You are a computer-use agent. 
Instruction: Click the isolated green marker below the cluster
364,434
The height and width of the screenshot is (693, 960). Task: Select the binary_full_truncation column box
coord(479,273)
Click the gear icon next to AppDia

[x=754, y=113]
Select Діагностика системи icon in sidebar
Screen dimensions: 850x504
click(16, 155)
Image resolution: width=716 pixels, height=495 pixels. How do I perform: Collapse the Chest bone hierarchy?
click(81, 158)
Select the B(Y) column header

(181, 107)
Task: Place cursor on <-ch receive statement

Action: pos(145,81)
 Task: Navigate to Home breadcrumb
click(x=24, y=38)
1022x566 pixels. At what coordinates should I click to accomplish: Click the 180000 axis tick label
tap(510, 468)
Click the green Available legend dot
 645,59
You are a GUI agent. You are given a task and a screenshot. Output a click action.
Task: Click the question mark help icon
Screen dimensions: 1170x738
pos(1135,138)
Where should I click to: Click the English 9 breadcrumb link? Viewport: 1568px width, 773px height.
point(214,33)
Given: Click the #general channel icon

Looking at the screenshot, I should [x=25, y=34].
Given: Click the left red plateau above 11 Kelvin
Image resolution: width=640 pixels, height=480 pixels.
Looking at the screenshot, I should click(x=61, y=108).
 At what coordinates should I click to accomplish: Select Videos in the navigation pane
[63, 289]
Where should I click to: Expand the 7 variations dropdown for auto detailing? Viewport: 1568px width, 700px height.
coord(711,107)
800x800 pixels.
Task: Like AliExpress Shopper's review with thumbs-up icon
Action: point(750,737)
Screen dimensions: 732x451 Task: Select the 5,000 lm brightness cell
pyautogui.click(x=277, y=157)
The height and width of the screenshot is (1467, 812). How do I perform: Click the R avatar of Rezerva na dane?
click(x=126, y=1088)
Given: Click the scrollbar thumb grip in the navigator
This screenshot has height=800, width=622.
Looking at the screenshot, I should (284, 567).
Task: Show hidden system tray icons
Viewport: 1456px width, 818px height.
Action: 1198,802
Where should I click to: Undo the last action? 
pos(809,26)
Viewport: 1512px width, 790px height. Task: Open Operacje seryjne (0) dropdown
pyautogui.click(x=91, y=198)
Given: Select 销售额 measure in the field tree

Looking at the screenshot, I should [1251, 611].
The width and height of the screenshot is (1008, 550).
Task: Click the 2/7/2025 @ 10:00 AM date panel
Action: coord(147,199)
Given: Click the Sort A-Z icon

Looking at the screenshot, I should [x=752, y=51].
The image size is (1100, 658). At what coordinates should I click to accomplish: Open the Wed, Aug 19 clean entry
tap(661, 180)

*Your task:*
Your job is to print all of the material again, word for word.

*Solution to this problem:*
You are a computer-use agent. 
Instruction: Click the isolated green marker below the cluster
364,434
The height and width of the screenshot is (693, 960). Task: Select the binary_full_truncation column box
coord(479,273)
Click the gear icon next to AppDia

[x=754, y=113]
Select Діагностика системи icon in sidebar
Screen dimensions: 850x504
click(16, 155)
Image resolution: width=716 pixels, height=495 pixels. How do I perform: Collapse the Chest bone hierarchy?
click(81, 158)
Select the B(Y) column header

(181, 107)
Task: Place cursor on <-ch receive statement

Action: pos(145,81)
 Task: Navigate to Home breadcrumb
click(x=24, y=38)
1022x566 pixels. At what coordinates should I click to accomplish: Click the 180000 axis tick label
tap(510, 468)
Click the green Available legend dot
 645,59
You are a GUI agent. You are given a task and a screenshot. Output a click action.
Task: Click the question mark help icon
Screen dimensions: 1170x738
pos(1135,138)
Where should I click to: Click the English 9 breadcrumb link? Viewport: 1568px width, 773px height.
point(214,33)
Given: Click the #general channel icon

Looking at the screenshot, I should [x=25, y=34].
Given: Click the left red plateau above 11 Kelvin
Image resolution: width=640 pixels, height=480 pixels.
Looking at the screenshot, I should click(x=61, y=108).
 At what coordinates should I click to accomplish: Select Videos in the navigation pane
[63, 289]
Where should I click to: Expand the 7 variations dropdown for auto detailing? Viewport: 1568px width, 700px height.
coord(711,107)
800x800 pixels.
Task: Like AliExpress Shopper's review with thumbs-up icon
Action: point(750,737)
Screen dimensions: 732x451 Task: Select the 5,000 lm brightness cell
pyautogui.click(x=277, y=157)
The height and width of the screenshot is (1467, 812). How do I perform: Click the R avatar of Rezerva na dane?
click(x=126, y=1088)
Given: Click the scrollbar thumb grip in the navigator
This screenshot has height=800, width=622.
Looking at the screenshot, I should (284, 567).
Task: Show hidden system tray icons
Viewport: 1456px width, 818px height.
Action: 1198,802
Where should I click to: Undo the last action? 
pos(809,26)
Viewport: 1512px width, 790px height. Task: Open Operacje seryjne (0) dropdown
pyautogui.click(x=91, y=198)
Given: Select 销售额 measure in the field tree

Looking at the screenshot, I should [1251, 611].
The width and height of the screenshot is (1008, 550).
Task: Click the 2/7/2025 @ 10:00 AM date panel
Action: coord(147,199)
Given: Click the Sort A-Z icon

Looking at the screenshot, I should [x=752, y=51].
The image size is (1100, 658). At what coordinates should I click to accomplish: Open the Wed, Aug 19 clean entry
tap(661, 180)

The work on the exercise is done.